Starlink Mini as a failover
Starlink Mini standby & use cases
- Standby mode offers ~500 kbit/s unlimited; commenters say this is enough for:
- Periodic photo uploads from remote cameras.
- Low‑res security video where most of the frame is static.
- Basic web browsing during outages.
- Several people use Starlink (Mini or full dish) as home failover; report quick manual or automatic switchover, good speeds (200–350 Mbps), and reliability comparable or superior to their ISP.
- Some note rain can cause brief slowdowns or outages; others say only very heavy storms affect it. Cloud cover alone generally not a problem, though there is disagreement.
- One concern: talk of needing to activate full‑speed service at least once per year or pay extra, which would reduce the attractiveness of standby; details are unclear.
Cellular vs satellite failover
- Many argue 4G/5G backup is:
- Much cheaper (cheap dongles/routers, low‑cost SIMs, ISP‑bundled 4G backup).
- More power‑efficient and simpler to integrate.
- Counterpoints:
- Mobile coverage and throughput are highly location‑dependent; some urban and rural users find it unusable.

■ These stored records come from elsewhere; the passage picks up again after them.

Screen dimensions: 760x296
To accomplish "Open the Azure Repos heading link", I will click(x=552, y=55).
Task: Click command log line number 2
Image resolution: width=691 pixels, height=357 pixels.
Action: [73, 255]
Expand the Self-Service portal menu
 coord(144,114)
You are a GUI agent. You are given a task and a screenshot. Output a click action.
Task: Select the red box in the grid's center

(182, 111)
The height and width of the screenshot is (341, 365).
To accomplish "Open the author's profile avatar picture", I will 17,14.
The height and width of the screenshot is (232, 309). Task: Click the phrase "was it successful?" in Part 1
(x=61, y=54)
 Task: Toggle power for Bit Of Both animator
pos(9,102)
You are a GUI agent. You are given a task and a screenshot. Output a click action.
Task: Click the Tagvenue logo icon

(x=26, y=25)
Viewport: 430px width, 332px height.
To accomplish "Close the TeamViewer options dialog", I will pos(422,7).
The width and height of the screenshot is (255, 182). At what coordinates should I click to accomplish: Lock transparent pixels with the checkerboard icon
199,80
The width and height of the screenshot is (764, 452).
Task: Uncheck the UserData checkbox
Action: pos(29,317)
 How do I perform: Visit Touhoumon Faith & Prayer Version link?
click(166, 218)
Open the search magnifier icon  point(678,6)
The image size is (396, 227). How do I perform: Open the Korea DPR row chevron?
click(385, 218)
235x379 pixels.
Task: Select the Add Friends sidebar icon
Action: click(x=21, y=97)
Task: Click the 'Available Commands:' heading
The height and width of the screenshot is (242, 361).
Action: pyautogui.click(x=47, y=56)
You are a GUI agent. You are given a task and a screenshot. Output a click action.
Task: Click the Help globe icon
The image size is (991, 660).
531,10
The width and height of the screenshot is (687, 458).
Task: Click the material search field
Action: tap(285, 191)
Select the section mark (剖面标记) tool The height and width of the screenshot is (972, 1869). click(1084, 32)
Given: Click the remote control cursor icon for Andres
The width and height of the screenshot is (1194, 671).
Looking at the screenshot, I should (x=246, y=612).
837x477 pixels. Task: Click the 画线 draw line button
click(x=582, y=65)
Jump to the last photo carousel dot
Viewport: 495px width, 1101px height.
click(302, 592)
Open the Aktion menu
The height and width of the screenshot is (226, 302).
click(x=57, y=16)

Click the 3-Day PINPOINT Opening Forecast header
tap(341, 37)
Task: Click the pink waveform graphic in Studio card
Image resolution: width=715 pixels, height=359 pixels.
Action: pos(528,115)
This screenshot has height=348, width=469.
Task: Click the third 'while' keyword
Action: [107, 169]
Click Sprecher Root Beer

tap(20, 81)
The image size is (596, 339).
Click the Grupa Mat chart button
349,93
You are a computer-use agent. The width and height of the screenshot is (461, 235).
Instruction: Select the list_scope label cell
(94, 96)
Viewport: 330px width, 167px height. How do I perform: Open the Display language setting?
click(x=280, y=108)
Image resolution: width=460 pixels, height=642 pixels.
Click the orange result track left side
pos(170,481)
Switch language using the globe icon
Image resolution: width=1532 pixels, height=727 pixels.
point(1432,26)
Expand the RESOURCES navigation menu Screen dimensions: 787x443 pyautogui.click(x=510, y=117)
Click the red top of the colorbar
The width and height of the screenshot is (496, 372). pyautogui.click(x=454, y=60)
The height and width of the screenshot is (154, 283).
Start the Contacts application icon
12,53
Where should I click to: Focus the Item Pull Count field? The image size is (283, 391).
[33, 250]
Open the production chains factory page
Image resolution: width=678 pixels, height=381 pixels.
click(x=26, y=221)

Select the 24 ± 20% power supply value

- When grid power or a primary ISP fails, nearby cell towers can lose power or become congested, making mobile backup ineffective.
- Starlink is valued because its failure mode is more independent of local infrastructure, especially for multi‑day outages.
Routers, multi‑WAN, and network setups
- UniFi gear is frequently mentioned for dual‑WAN and automatic failover; some see it as polished but expensive “prosumer” gear, and argue any Linux box or cheaper routers (Mikrotik, TP‑Link, GL.iNet, EdgeRouter, etc.) can handle multi‑WAN.
- Some users combine:
- Fiber/DOCSIS + Starlink + 4G/5G in various priority chains.
- Mesh setups across locations using WireGuard/Headscale.
Reliability, redundancy, and physical infrastructure
- Experiences range from near‑“five nines” FTTP/FTTC with almost no downtime to very flaky DOCSIS or mobile.
- Multiple wired ISPs can still share the same physical route; one incident took out two “independent” fiber connections at once.
- In storms and extended outages, local water plants, cell towers, and cabinets can lose power after their batteries/generators deplete; Starlink plus local UPS is seen as strong mitigation.
IPv6 and technical quirks
- Starlink can provide public IPv6 prefixes (e.g., /56), but configuration on some routers requires SLAAC rather than DHCPv6; this confuses some and fuels complaints about IPv6 complexity and tooling.
- A side thread explains how mobile carriers may detect and throttle tethering via packet TTL, and how users adjust TTL on routers to evade this; effectiveness is acknowledged as carrier‑dependent.